Ilja Boor et al. (2006) demonstrated that in about 20% of patients with a typical clinical and MRI picture of megalencephalic leukoencephalopathy with subcortical cysts, no mutations in the MLC1 gene had been found. Several of these families in which no mutations had been found also do not show linkage with the MLC1 locus, which suggested a second gene involved in MLC. The absence of mutations may also be the consequence of performing standard mutation analysis that can miss heterozygous deletions, mutations in the promoter or 3-prime and 5-prime untranslated regions, and intronic mutations, which may influence the amino acid composition of the end product. Ilja Boor et al. (2006) described 13 novel mutations, including those found with extended mutation analysis on MLC patients.
Functional Effects of MLC1 Mutations
Teijido et al. (2004) found that mutant MLC1 had decreased expression and reduced stability compared to wildtype MLC1, suggesting that mutant MLC1 impaired folding. The defect was corrected in vitro by addition of curcumin, a Ca(2+)-ATPase inhibitor. Duarri et al. (2008) demonstrated that disease-causing mutations in MLC1 resulted in a reduction of total MLC1 protein and decreased expression at the plasma membrane in human monocytes, Xenopus oocytes, and rat astrocytes. In vitro analysis in several cell lines showed that the MLC1-mutant proteins had decreased stability, were retained in the endoplasmic reticulum, and were subject to proteosomal or lysosomal degradation, consistent with a defect in protein trafficking. Mutations were classified based on reduction of MLC1 protein levels in plasma membranes as severe (see, e.g., S280L, 605908.0001; S93L, 605908.0002; and N141S, 605908.0006), intermediate (see, e.g., G59E, 605908.0009; P92S, 605908.0007), or mild (see, e.g., N141K; 605908.0006). Duarri et al. (2008) suggested increasing the cellular expression or stability of MLC1 as a therapeutic approach for patients with MLC1 mutations.
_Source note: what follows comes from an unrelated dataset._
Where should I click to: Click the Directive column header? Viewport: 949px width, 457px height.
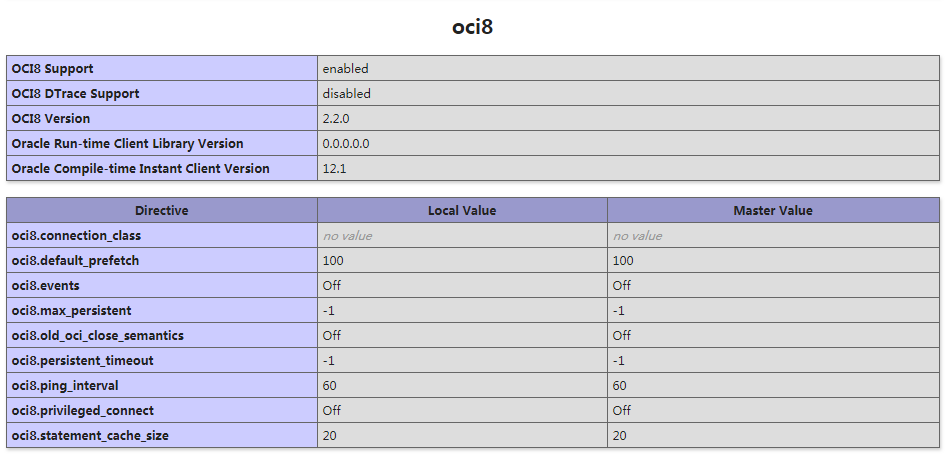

Lanciotti et al. (2012) found that mutations in MLC1 hindered the response of rat and human astrocytes to hyposmotic stress. Mutations in MLC1 associated with a severe phenotype, including S280L, resulted in absence of MLC1 at the membrane and abrogated assembly of the Na,K-ATPase complex and TRPV4-mediated calcium influx in response to hyposmotic stress. Mutations associated with a less severe phenotype had a milder effect on Na,K-ATPase complex assembly and the response to hyposmotic stress.
By immunohistochemical analysis, Sirisi et al. (2014) observed mislocalization of GLIALCAM (HEPACAM; 611642) in Bergmann glia in the cerebellum of the patient with megalencephalic leukoencephalopathy with subcortical cysts-1 reported by Lopez-Hernandez et al. (2011).
Exclusion Studies
Meyer et al. (2001) suggested that KIAA0027/MLC1 is involved in the etiopathogenesis of schizophrenia (181500), via a putative dominantly acting rare leu309-to-met (L309M) variant cosegregating in a large pedigree with periodic catatonia. A form of periodic catatonia had been mapped to chromosome 15q15 (SCZD10; 605419). McQuillin et al. (2002) screened exon 11 of the MLC1 gene in 174 U.K. patients with schizophrenia, including 22 cases of catatonic schizophrenia, and did not identify any individual with the L309M mutation. They did, however, identify a series of polymorphisms, including an insertion of 11 amino acids at amino acids 351 to 352, which were in complete linkage disequilibrium with each other and which were present in an equal number of schizophrenic and control individuals. McQuillin et al. (2002) concluded that the identification of these polymorphisms in healthy individuals suggests that MLC1 exon 11 can withstand a number of changes without producing either the MLC phenotype or schizophrenia. Rubie et al. (2003) screened the MLC1 gene in 140 index cases with periodic catatonia and 5 patients with MLC. The rare L309M variant was found in another multiplex pedigree but did not segregate with periodic catatonia. Furthermore, a complicated 33-bp insertion/deletion polymorphism at the 5-prime end of exon 11 of MLC1 was found at equal frequency among schizophrenic patients and controls. Among the 5 patients with MLC, 4 mutant alleles were detected. Rubie et al. (2003) concluded that their findings excluded MLC1 as a susceptibility locus for schizophrenia.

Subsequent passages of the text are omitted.